WHAT YOU HAVE TO DO:
The entries are to be repeated exactly, with all pictures omitted.
● ● ● ●
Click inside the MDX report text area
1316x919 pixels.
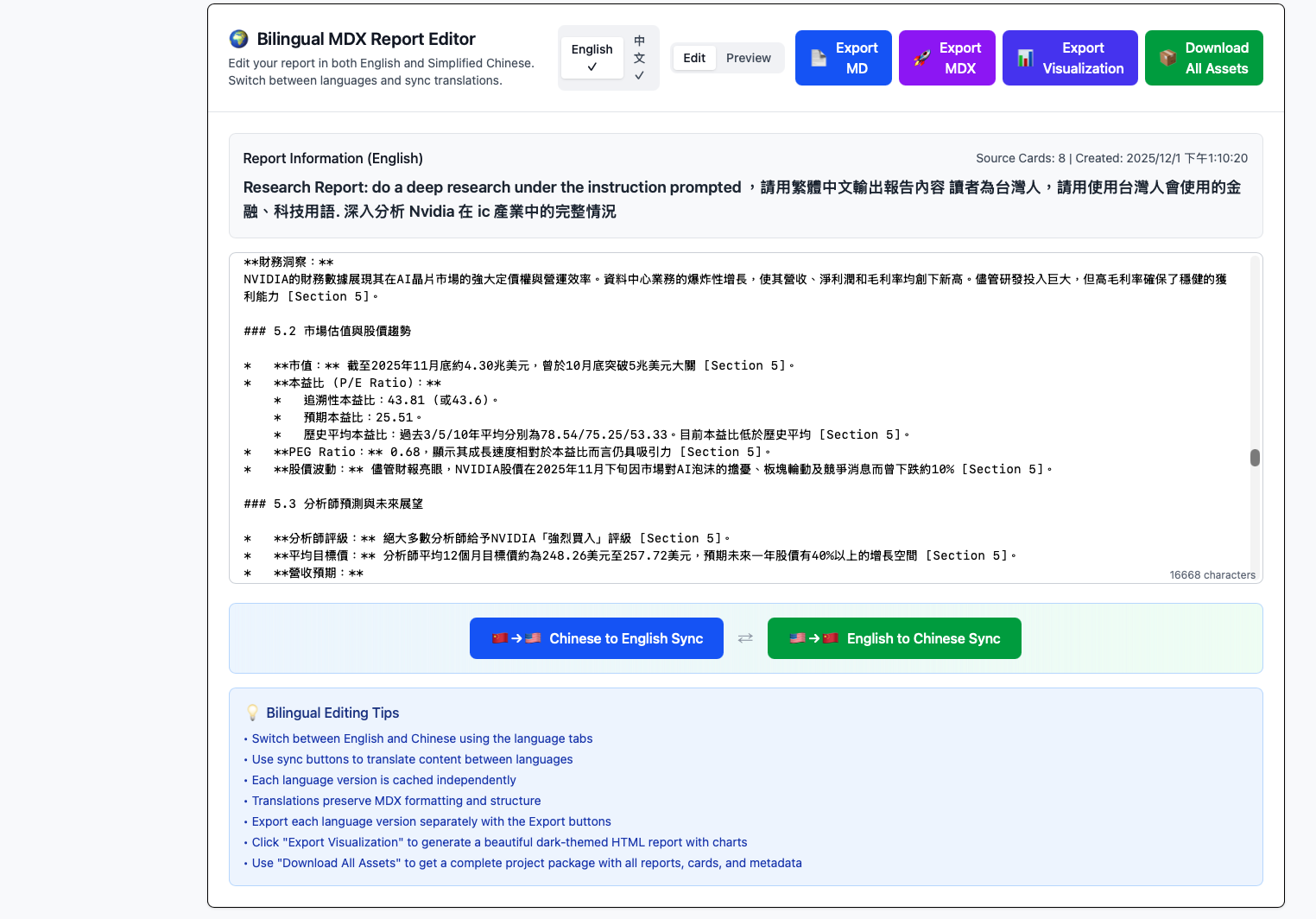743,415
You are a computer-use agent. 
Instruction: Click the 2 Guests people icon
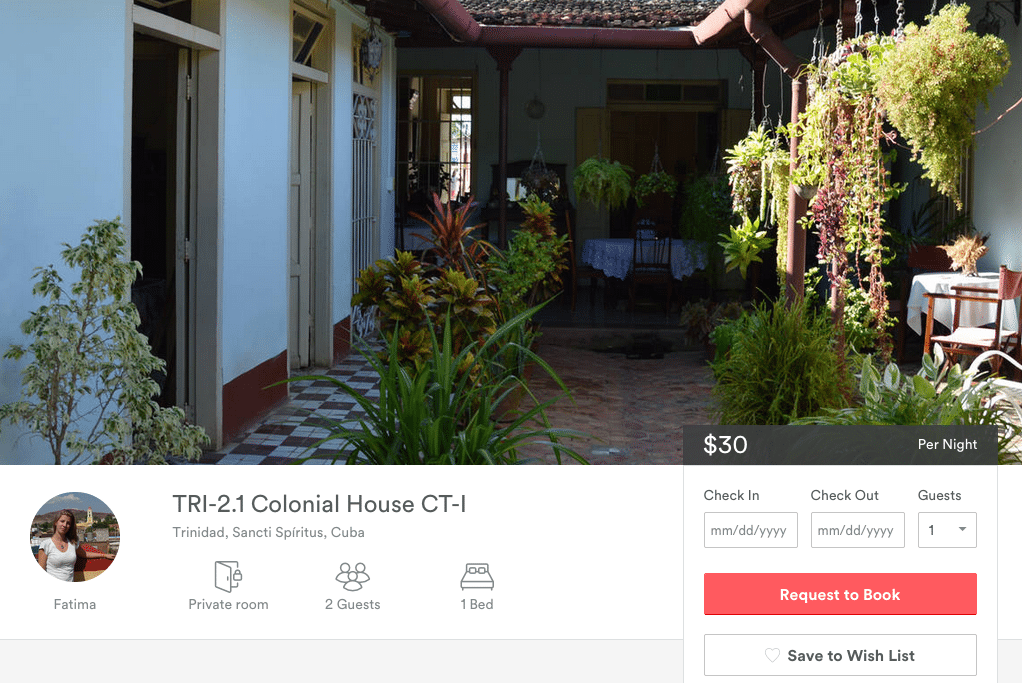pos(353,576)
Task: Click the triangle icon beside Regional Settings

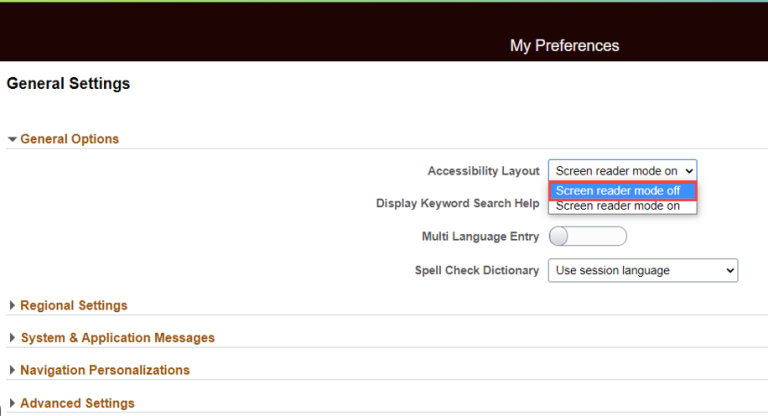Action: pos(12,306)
● ● ● ●
FINISHED TASK:
Click inside the MDX report text area
1316x919 pixels.
743,415
You are a computer-use agent. 
Instruction: Click the 2 Guests people icon
pos(353,576)
Task: Click the triangle icon beside Regional Settings

Action: pos(12,306)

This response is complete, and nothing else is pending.